** DATA EXCERPTS follows **

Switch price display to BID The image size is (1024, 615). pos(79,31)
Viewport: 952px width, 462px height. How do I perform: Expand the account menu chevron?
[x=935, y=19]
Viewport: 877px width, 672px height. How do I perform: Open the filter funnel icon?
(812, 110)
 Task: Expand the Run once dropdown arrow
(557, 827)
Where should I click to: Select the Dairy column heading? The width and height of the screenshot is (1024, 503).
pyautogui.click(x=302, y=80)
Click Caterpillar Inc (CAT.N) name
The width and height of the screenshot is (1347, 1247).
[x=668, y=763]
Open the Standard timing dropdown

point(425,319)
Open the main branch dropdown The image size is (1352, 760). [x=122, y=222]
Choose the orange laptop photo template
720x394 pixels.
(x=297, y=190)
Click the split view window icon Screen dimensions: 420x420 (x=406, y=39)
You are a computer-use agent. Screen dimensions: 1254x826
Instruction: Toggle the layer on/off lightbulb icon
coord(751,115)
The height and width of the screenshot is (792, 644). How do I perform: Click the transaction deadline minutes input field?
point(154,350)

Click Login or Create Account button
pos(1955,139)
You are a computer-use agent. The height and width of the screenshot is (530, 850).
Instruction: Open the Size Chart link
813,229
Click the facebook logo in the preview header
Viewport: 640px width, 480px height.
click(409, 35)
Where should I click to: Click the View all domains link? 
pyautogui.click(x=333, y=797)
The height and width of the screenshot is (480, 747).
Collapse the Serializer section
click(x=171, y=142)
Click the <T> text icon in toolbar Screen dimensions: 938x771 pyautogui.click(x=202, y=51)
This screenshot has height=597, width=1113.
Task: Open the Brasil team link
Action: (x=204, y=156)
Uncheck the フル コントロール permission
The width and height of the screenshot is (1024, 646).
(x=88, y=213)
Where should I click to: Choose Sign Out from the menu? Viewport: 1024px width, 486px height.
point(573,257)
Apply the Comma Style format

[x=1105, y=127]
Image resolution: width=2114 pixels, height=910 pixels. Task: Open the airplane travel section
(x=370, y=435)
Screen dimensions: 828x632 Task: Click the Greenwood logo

** End of DATA EXCERPTS **

AIM OF THE EXERCISE »
For each line above that includes "computer", make a copy.

RESPONSE »
You are a computer-use agent. Screen dimensions: 1254x826
You are a computer-use agent. The height and width of the screenshot is (530, 850).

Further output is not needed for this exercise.